━━ Text section ━━

The veneration of martyrs and the growth of pilgrimages stimulated liturgical elaboration. Great centres (Jerusalem and Rome, in particular) became models for others, which encouraged regional standardization and cross-fertilization. Though the pattern of the eucharistic liturgy was settled by the 4th century, there were many variant forms, especially of the central prayer called by the Greeks anaphora (“offering”) and by the Latins canon (“prescribed form”). Liturgical prayers of Basil of Caesarea became widely influential in the East. Later, liturgies were ascribed to local saints: Jerusalem’s to St. James, Alexandria’s to St. Mark, and Constantinople’s to John Chrysostom. The spirit of Greek liturgies encouraged rich and imaginative prose. Latin style was restrained, with epigrammatic antitheses; and the Roman Church changed from Greek to Latin about ad 370. The Canon of the Latin mass as used in the 6th century was already close to the form it has since retained.

━━━

(What you need to do)
- A) Answer these questions about the early liturgy passage:
(i) What did the Greeks call the central prayer of the eucharistic liturgy?
(ii) To which saint was the liturgy of Alexandria ascribed?
(iii) About when did the Roman Church change from Greek to Latin?
- B) Turn the paragraph of the early liturgy passage that starts "The veneration of martyrs" into a short list that keeps its main facts.
The listing after this passage comes from a separate source.

━━ Dataset extract ━━

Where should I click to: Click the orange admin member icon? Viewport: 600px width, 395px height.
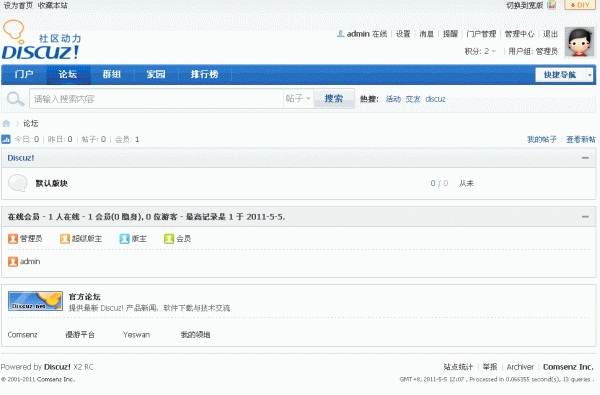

━━━
━━ Dataset extract ━━

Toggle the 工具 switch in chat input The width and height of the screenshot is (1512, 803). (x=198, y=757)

━━━
━━ Dataset extract ━━

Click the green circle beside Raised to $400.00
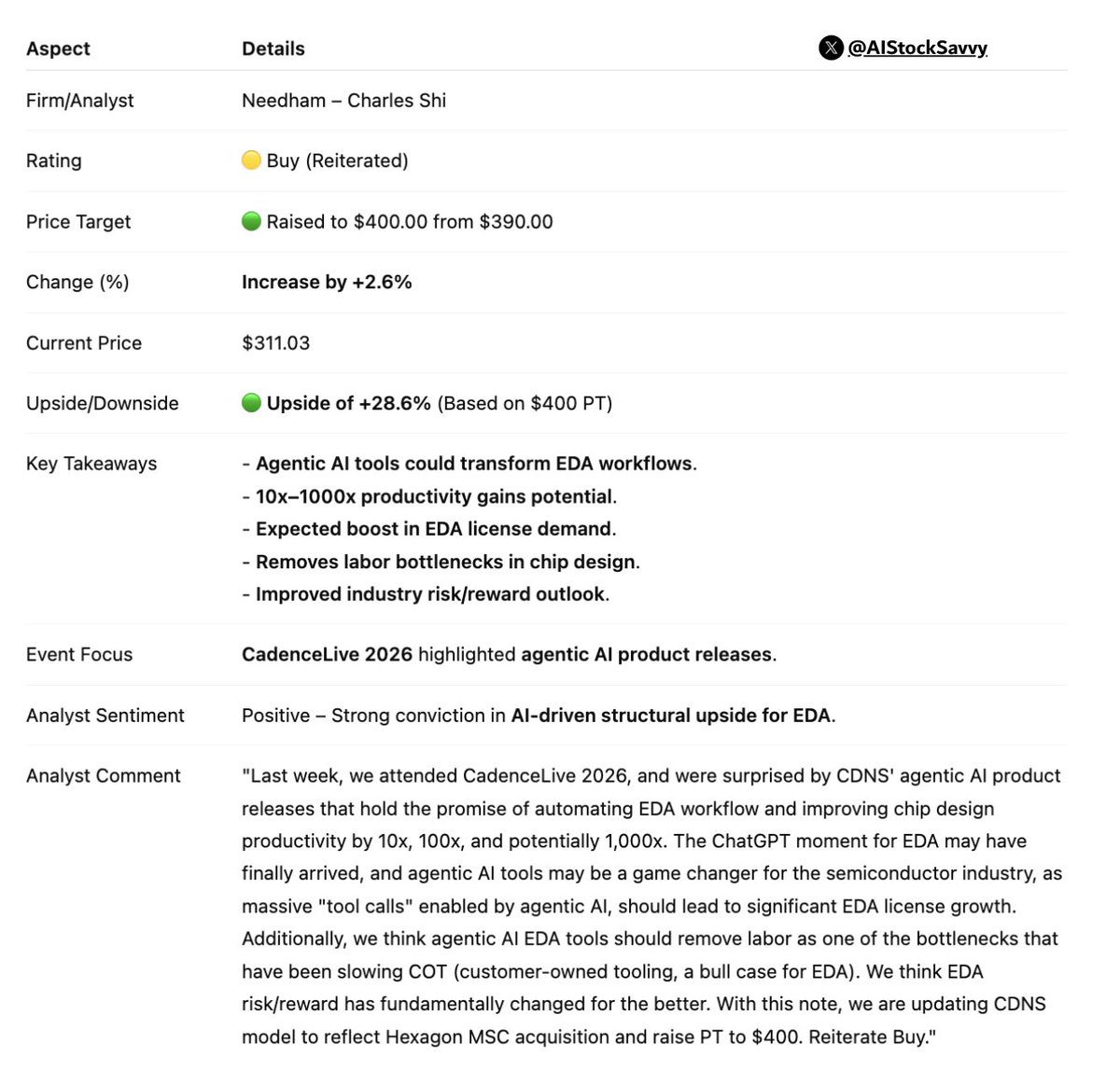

━━━

(Answers by task)
- A)
(i) Anaphora ("offering").
(ii) St. Mark.
(iii) About AD 370.

- B)
- The veneration of martyrs and the growth of pilgrimages stimulated liturgical elaboration.
- Great centers, especially Jerusalem and Rome, became models for others, encouraging regional standardization and cross-fertilization.
- The pattern of the eucharistic liturgy was settled by the 4th century, but there were many variant forms, especially of the central prayer: the Greek anaphora ("offering") and the Latin canon ("prescribed form").
- Basil of Caesarea's liturgical prayers became widely influential in the East.
- Later, liturgies were ascribed to local saints: Jerusalem's to St. James, Alexandria's to St. Mark, and Constantinople's to John Chrysostom.
- Greek liturgies favored rich, imaginative prose, while Latin style was restrained, with epigrammatic antitheses.
- The Roman Church changed from Greek to Latin about AD 370.
- The Canon of the Latin mass used in the 6th century was already close to the form it has since retained.